I won't tell you the exact year it happened, because I am currently in a midlife crisis, and I refuse to believe I am anything younger than 29 years old right now. Just go along with me anyway, as we go back in time. (Warning, this is kind of a long story.)

Let's go back to the time I was in the 6th grade at Caldwell Middle Magnet School, in Nashville, Tenn. (it was renamed Meigs Middle Magnet School soon thereafter). Anyway, I was a complete loser in the sixth grade, because believe it (or not) I was one of the most geeky, lanky and notoriously unpopular kids in the school. At least I was, until I was the only kid in school who could boast that I got to meet the VERY popular band, New Edition.

This wasn't some make-believe, "alternate facts" type of proof, I had actual photographs!

You see, my father, Herschel Lee Cosby Jr. (R.I.P.), was a well-known photographer at the time in Nashville, and he had his own studio in the heart of downtown, Cosby Studios. He took pictures of everyone, from local budding congressmen, to debutante balls, lavish bar mitzvahs, private functions featuring Bill Cosby, to snapping pics of hometown hero and talk show host, Oprah Winfrey, and my father was even hired by record execs on Music Row to stop by take pictures during their recording studio sessions.

On one recording studio session, he was asked to stop by and take pictures during the visit of a high-profile national recording artist group. They were in town working on a new song, "Once In A Lifetime Groove", for a box office movie that was being released that year, ("Running Scared", starring Billy Crystal, Gregory Hines, Christian Slater, and Jimmy Smits).

My father, like a lot of parents at my school back then, would pick up his kids after school every day, which for him included my brother, Lee, who was in kindergarten, and then he would pick me up and take us on his various photo shoots around town. This particular fateful weekday pickup was no different, except that when he picked us up from school, he said that we could not tell a single soul about what we were about to do or who were about to go meet.

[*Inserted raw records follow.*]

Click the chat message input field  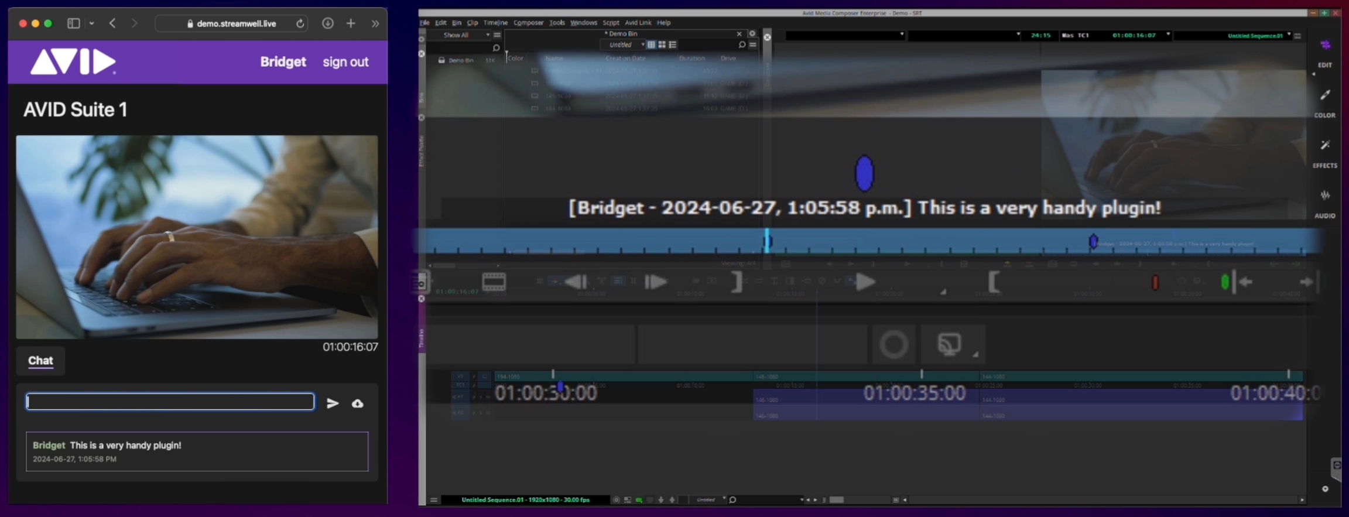(x=170, y=402)
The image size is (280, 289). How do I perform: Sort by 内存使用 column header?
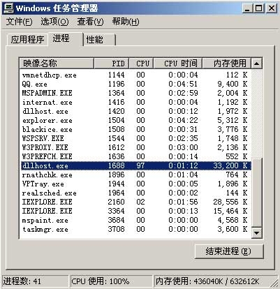[x=227, y=64]
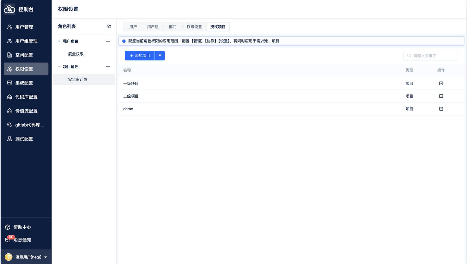Add a new role under 租户角色
467x264 pixels.
108,41
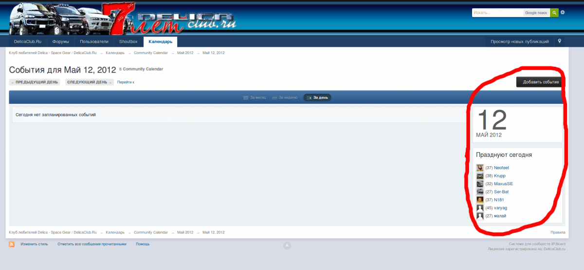Expand the 'Перейти к' jump menu
Viewport: 584px width, 270px height.
[x=126, y=82]
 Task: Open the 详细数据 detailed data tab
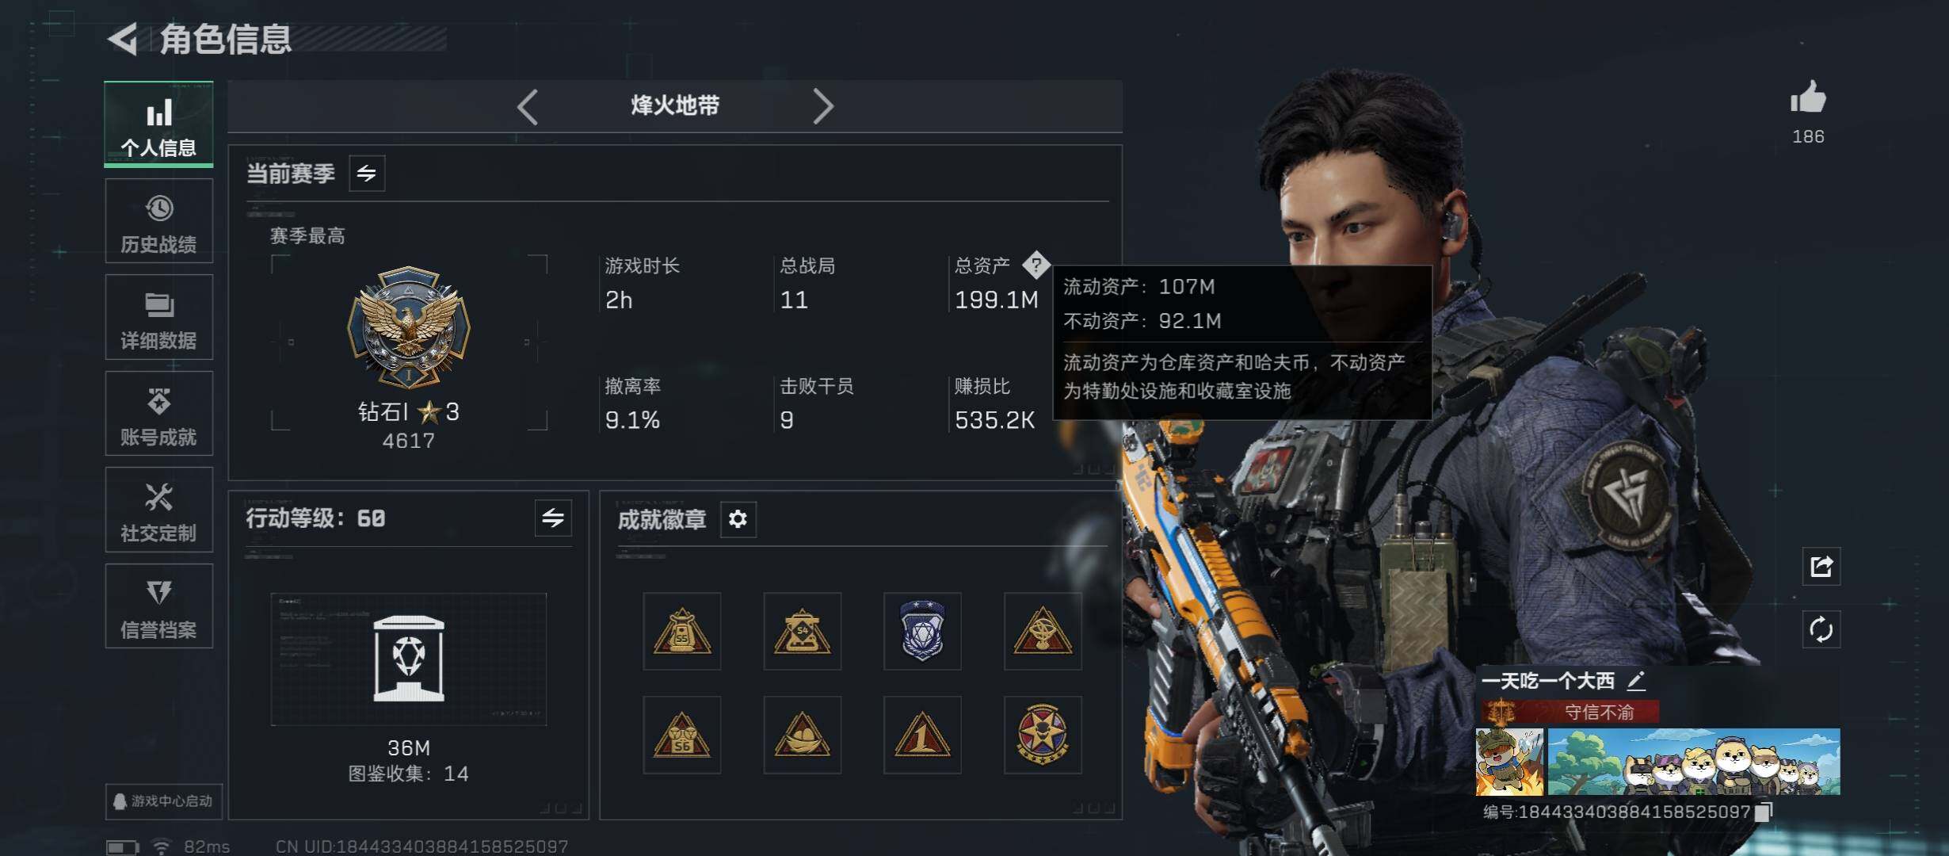(158, 317)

Although we hated each other at the time, my brother and I commiserated on the ride over and rolled our eyes at each other (in the usual child fashion), lamenting how stupid it was that we had to be going on yet another boring photo session after school. My dad parked the family van on a street in Music Row, and Lee and I got out of the car and complained to him about how tortured we were as his kids. I remember him telling me that soon, we would be thanking him for being such a great father. Little did we know that our scowls would soon turn into smiles. We were all about to meet five guys named Ronnie, Mike, Ralph, Ronnie, and Ricky -- the guys from New Edition!

To give you some context, New Edition, at that time, was the HOTTEST band in the country, with hits like, "Candy Girl", "Is This The End", "Cool It Now", "Mr. Telephone Man", "A Little Bit Of Love", "N.E. Heartbreak", and many more. Bobby Brown had JUST left the group, so they were the talk of the gossip town. I was star-struck when I met them, and I immediately thought this meant it was my destiny to marry Ralph Tresvant.

All the kids in my middle school were huge fans of New Edition, so when I showed up to school the next day and told everybody at lunch that I had that I had met them in Nashville, absolutely no one believed me. My father felt sorry for me, so he developed the pictures my brother and I had taken with the band and gave them to me. He told me to go forth and conquer that damn middle school, and so I did.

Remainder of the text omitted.